March 1st, 2024
Here, we introduce a protocol for converting transcriptomic data into a mqTrans view, enabling the identification of dark biomarkers. While not differentially expressed in conventional transcriptomic analyses, these biomarkers exhibit differential expression in the mqTrans view. The approach serves as a complementary technique to traditional methods, unveiling previously overlooked biomarkers.
Our research focuses on the intergenetic interactions of disease. We found that many genes have complex intertwined relationships with each other. By exploring these relationships, we aim in making more precise diagnosis in disease treatment and management.
We found that many dark biomarkers with traditional combinational methods ignored, are supported by many medical literatures. This indicates that approach can further assist biologists in reducing time cycle for biomarker screening. The biggest challenge during the experiment was addressing the issue of small sample sizes of different disease types.
To overcome this difficulty, we collected as many healthy samples as possible to train a reference model, which we called Health Model. To begin, create a new virtual environment named Health Model with Python version 3.7. in the Slurm Cluster supercomputing platform, execute the module load anaconda command.
Once the command is executed, a confirmation prompt appears on the screen. Enter Y to proceed and wait for the process to complete. Then activate the virtual environment following platform specific instructions.

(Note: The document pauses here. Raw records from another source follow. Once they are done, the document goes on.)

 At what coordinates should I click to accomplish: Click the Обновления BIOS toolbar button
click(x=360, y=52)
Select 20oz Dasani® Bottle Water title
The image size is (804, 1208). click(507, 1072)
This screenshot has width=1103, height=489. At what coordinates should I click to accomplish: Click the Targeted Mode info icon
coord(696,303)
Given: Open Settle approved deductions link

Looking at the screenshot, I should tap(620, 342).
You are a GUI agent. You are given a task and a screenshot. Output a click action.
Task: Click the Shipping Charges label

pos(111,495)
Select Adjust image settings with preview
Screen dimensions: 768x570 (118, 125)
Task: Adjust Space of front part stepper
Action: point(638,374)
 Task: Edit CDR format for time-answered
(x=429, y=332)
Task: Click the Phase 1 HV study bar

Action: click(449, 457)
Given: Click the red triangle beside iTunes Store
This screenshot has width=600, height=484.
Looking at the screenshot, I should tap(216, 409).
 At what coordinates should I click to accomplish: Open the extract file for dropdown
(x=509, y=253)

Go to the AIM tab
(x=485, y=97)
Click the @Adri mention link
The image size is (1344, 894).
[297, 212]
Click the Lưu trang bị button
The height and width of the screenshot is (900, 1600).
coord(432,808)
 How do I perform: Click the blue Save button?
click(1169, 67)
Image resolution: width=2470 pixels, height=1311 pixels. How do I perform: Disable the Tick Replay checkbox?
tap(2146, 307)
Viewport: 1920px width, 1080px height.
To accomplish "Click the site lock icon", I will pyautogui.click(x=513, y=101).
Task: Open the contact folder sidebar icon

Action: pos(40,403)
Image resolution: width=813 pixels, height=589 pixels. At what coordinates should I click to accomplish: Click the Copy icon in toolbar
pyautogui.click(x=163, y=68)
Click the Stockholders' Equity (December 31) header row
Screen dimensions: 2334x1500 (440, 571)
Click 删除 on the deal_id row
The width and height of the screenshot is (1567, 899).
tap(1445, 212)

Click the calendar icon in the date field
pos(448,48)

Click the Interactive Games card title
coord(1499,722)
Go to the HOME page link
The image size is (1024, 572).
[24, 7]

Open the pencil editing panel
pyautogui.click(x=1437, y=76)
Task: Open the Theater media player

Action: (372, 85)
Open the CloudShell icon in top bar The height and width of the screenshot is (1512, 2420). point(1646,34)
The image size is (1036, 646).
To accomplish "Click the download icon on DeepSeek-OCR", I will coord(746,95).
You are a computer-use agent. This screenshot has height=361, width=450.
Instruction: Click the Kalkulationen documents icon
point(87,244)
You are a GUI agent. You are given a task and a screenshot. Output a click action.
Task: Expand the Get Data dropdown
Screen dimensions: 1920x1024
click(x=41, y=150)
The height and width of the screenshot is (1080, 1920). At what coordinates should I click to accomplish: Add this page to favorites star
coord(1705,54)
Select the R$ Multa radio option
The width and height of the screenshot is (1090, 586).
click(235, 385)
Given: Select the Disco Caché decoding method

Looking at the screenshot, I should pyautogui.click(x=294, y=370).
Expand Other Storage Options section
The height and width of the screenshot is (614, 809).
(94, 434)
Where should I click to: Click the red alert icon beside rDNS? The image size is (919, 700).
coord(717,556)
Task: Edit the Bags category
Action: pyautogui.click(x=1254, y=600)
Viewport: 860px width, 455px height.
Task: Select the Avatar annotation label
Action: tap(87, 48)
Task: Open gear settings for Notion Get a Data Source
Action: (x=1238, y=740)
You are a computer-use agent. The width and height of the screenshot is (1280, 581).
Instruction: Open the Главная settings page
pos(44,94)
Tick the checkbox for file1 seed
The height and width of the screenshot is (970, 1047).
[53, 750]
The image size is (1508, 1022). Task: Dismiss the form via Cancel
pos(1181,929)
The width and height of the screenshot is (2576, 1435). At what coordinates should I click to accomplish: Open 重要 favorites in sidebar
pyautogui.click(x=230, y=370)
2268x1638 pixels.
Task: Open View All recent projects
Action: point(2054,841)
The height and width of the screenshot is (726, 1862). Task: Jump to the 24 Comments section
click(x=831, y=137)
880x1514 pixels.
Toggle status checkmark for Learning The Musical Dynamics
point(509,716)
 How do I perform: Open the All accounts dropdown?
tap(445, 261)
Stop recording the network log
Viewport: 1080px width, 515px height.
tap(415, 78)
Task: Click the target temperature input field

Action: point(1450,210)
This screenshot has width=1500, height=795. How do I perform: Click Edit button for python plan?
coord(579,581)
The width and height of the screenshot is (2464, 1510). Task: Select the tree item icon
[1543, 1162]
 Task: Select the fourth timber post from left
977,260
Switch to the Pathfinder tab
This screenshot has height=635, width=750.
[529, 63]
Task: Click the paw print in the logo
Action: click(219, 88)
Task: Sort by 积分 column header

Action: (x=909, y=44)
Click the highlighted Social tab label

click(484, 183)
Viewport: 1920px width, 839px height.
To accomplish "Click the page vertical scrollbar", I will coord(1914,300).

Next, run the command to install PyTorch 1.13.1. Install additional packages for torch geometric, such as torch underscore scatter, torch underscore sparse, torch underscore cluster, and torch underscore spline underscore convulsion, following the installation guidelines. Then install the torch geometric package version 2.2.0.
Download the code and the pre-trained Health Model from the Health Informatics Lab website. Decompress the file to a desired path. Then change the working directory in the command line to the Health Model MQ trans folder.
Execute the command to generate MQ trans features and obtain the outputs. The MQ trans features will be generated as output MQ targets CSV, and the label file will be received as output label CSV. Additionally, original expression values of the MRNA genes will be extracted as file output test targets CSV.
Next, use the feature selection algorithm for selecting MQ trans features. If selecting MQ trans features or original features without combining them, set combine to false. Select 800 original features and split the dataset into 0.8 to 0.2 for training and testing.
To combine MQ trans features with the original expression values for feature selection, set combine to true. Dark biomarkers with differential MQ trans values, but undifferential mRNA expression were identified. Among 3, 062 features, 221 dark biomarkers were detected.
A general scarcity of dark biomarkers was observed in comparison to traditional biomarkers across most cancer types except BRCA, MESO, and TGCT.
This study addresses the intricate interactions among genes related to disease, focusing on the identification of dark biomarkers often overlooked by traditional methods. The proposed mqTrans view allows for a new understanding of these biomarkers, which exhibit differential expression compared to conventional transcriptomic analyses.
Integrating multitask graph-attention networks with transcriptomic data enables detection of regulatory features and dark biomarkers that traditional differential expression analyses overlook. This approach enhances predictive confidence in early discovery by revealing hidden regulatory signals, supporting more robust target validation and risk-adjusted portfolio decisions. The HealthModel framework addresses small dataset challenges, expanding the utility of transcriptomic profiling in biopharma R&D pipelines.
The HealthModel and mqTrans workflow bridges early discovery, target validation, and preclinical research by generating regulatory feature views from transcriptomic data.